Significance and Claims
The authors claim that the CiADS-BDE represents a cost-effective approach to exploring the lifetime frontier. Since the experiment utilizes the proton beam required for the facility's primary beam commissioning and requires only minimal instrumentation, it avoids the high costs associated with dedicated accelerator facilities.
The paper asserts that the proposed experiment can access unique regions of parameter space for dark photons (specifically $\mathcal{O}(100)$ MeV masses and $\mathcal{O}(10^{-9} - 10^{-8})$ mixing) that are currently unexcluded by existing experiments like E137, NA62, and LHCb.

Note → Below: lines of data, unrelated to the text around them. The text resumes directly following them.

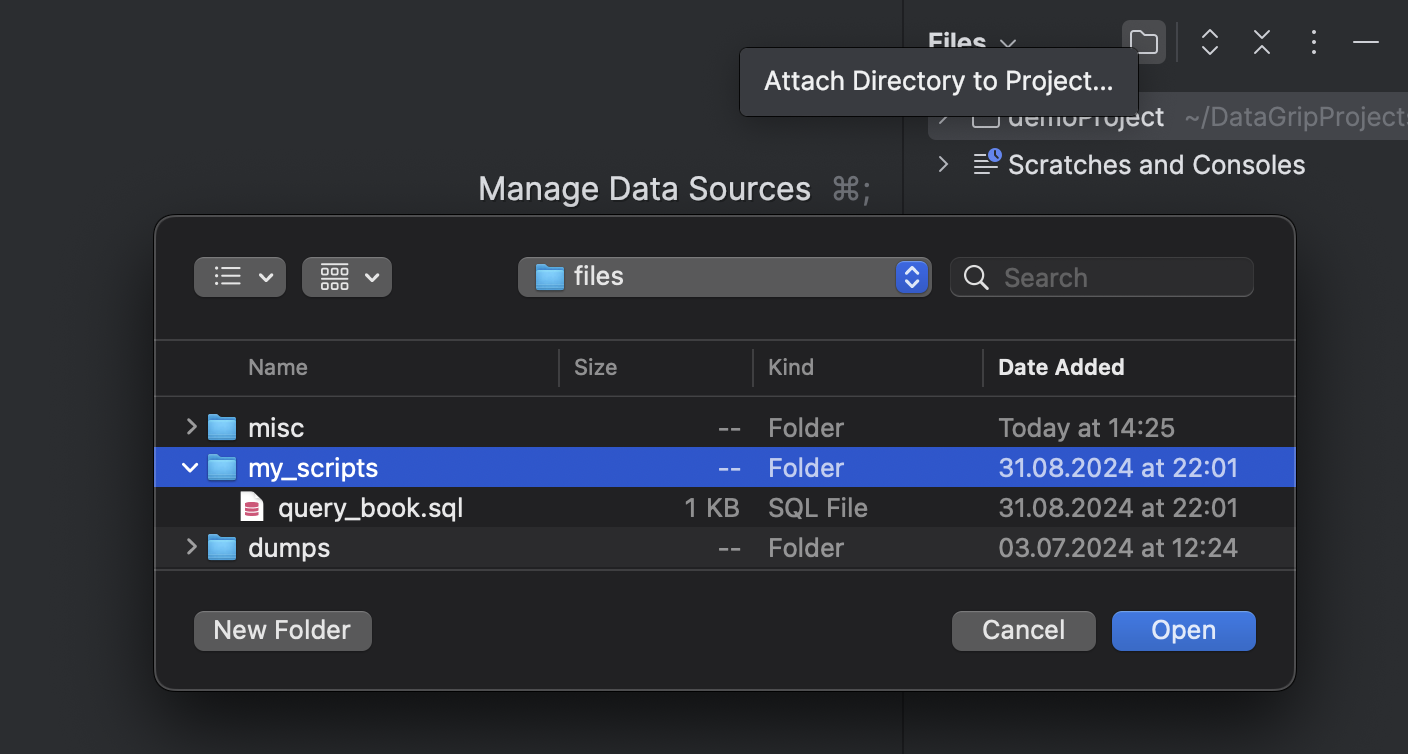1408x754 pixels.
Task: Click the SQL file icon beside query_book.sql
Action: (251, 507)
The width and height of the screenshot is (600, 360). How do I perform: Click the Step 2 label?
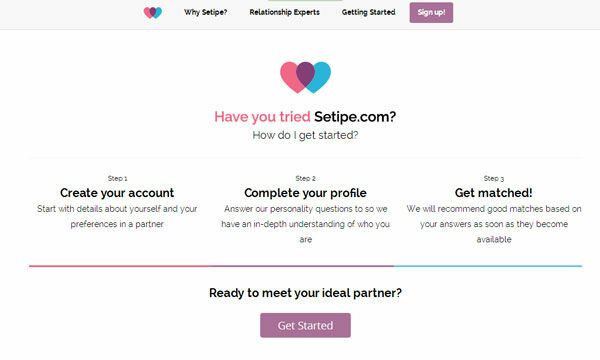click(305, 178)
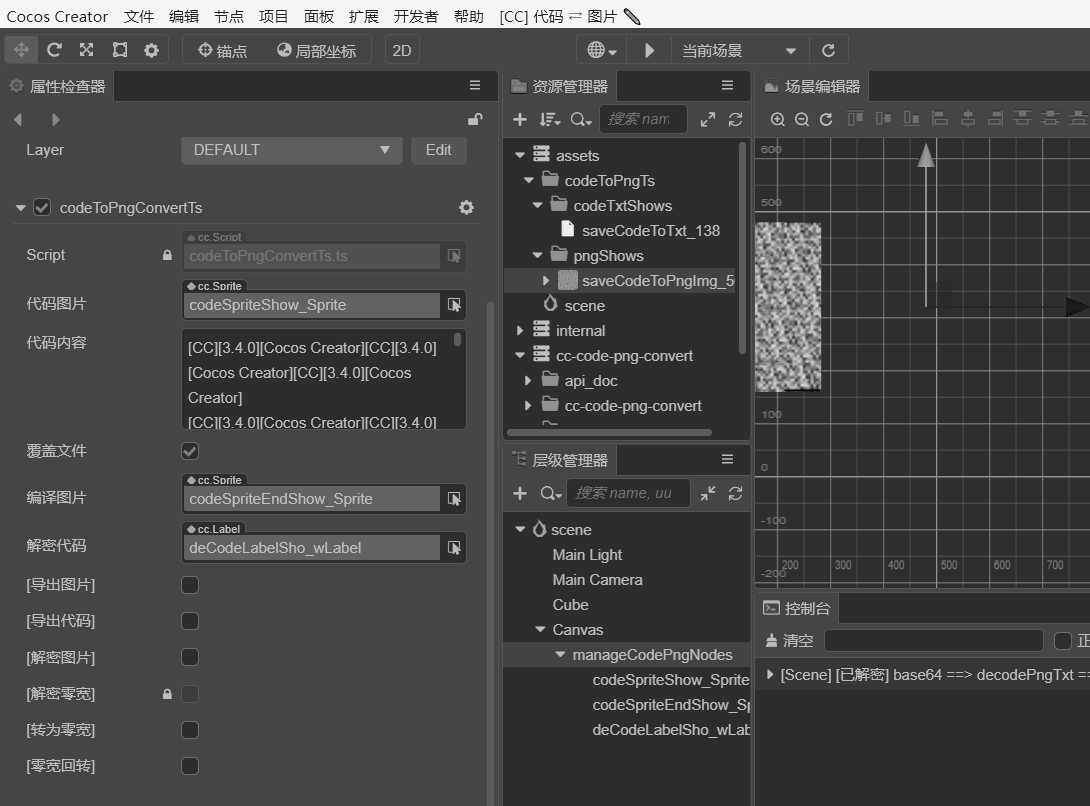Tick the [转为零宽] checkbox

point(190,730)
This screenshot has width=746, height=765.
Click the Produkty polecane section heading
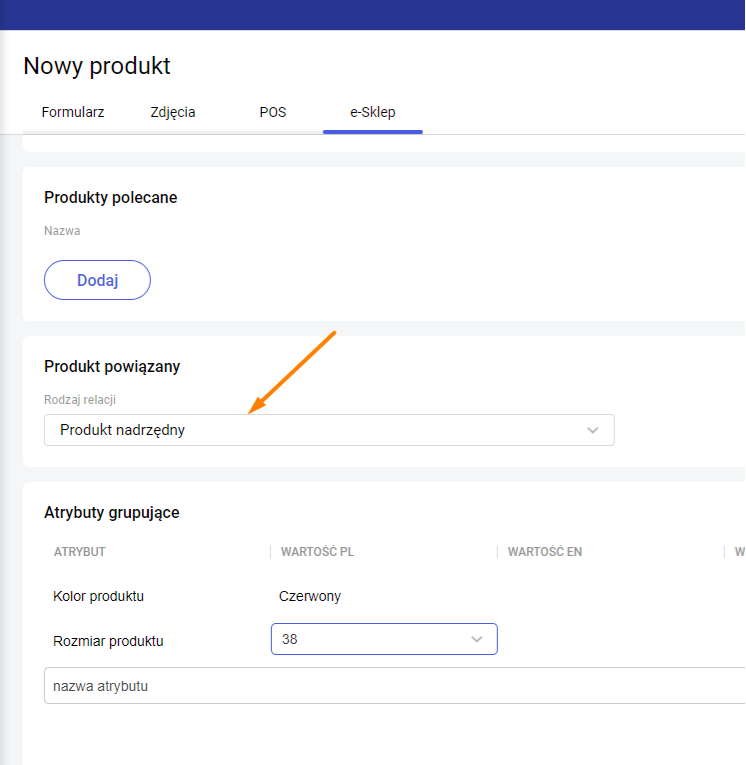pos(111,198)
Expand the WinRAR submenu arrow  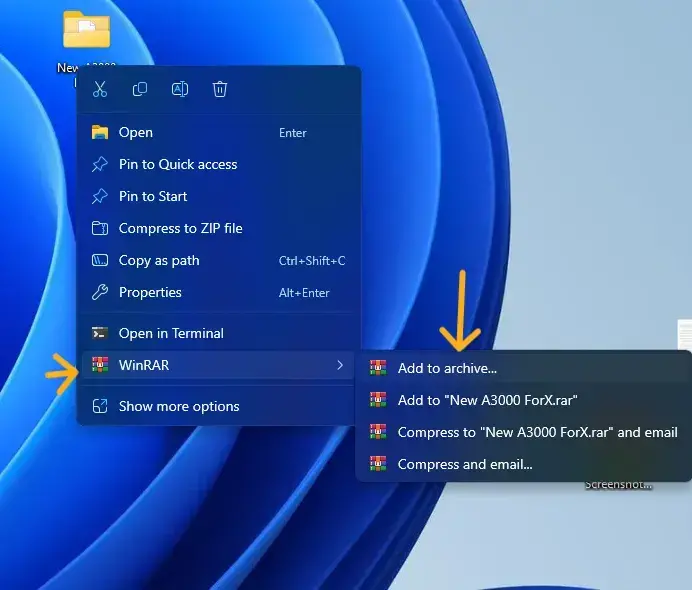point(340,366)
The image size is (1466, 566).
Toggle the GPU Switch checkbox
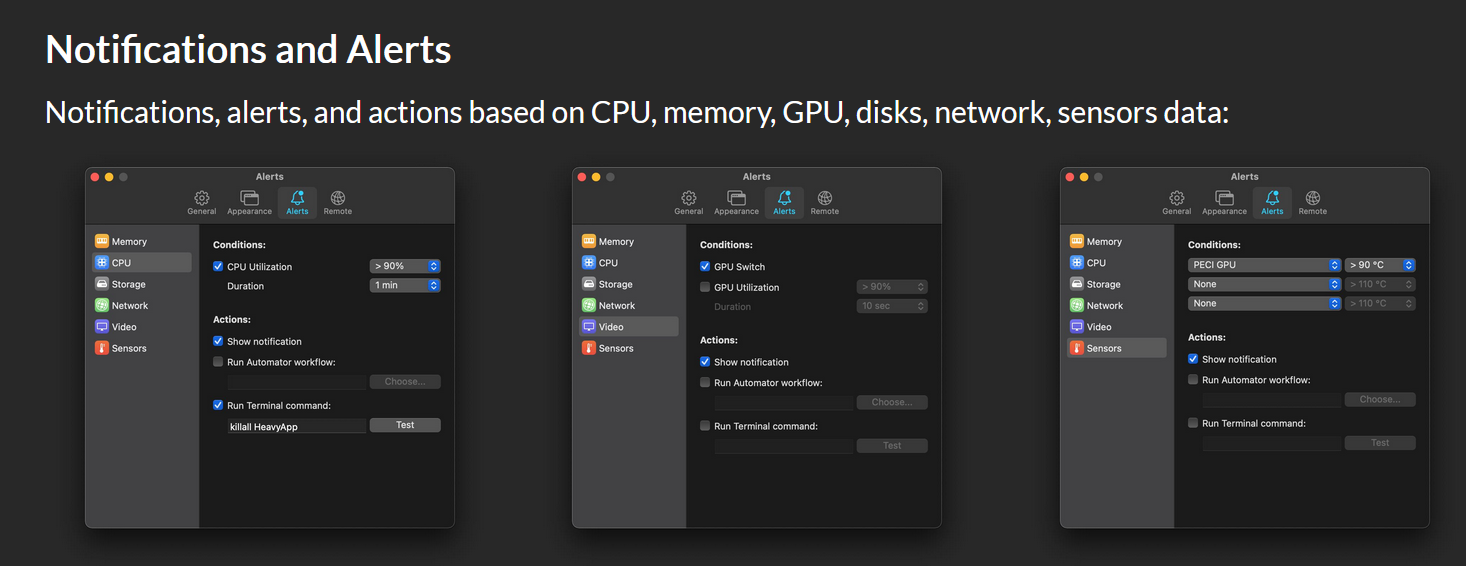(705, 267)
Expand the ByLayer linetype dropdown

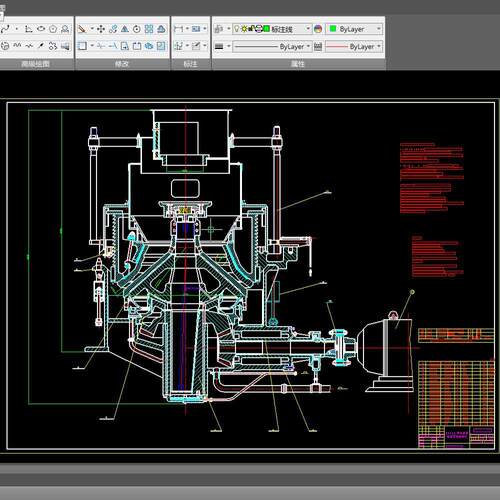272,46
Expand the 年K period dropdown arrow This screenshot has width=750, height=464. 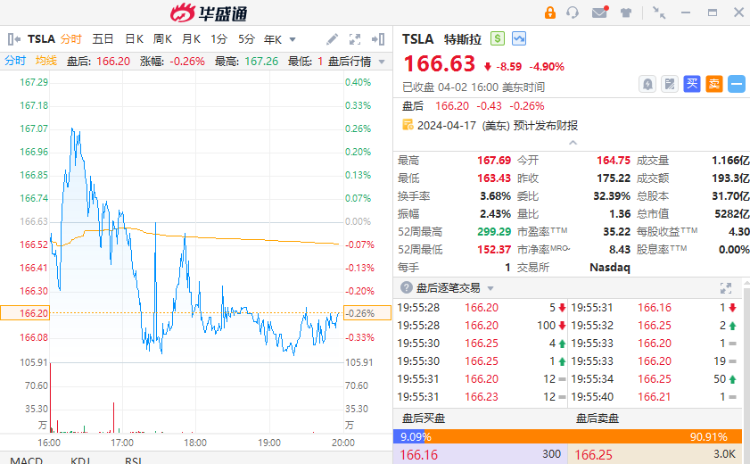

Furthermore, the authors emphasize that while the dark photon is used as a benchmark, the setup is versatile enough to explore other LLP scenarios and neutrino physics (oscillations, unitarity violation). They conclude that given the construction status of CiADS and the operation of HIAF, the timing is appropriate to plan and realize these experiments to fill gaps in the search for light, long-lived BSM particles.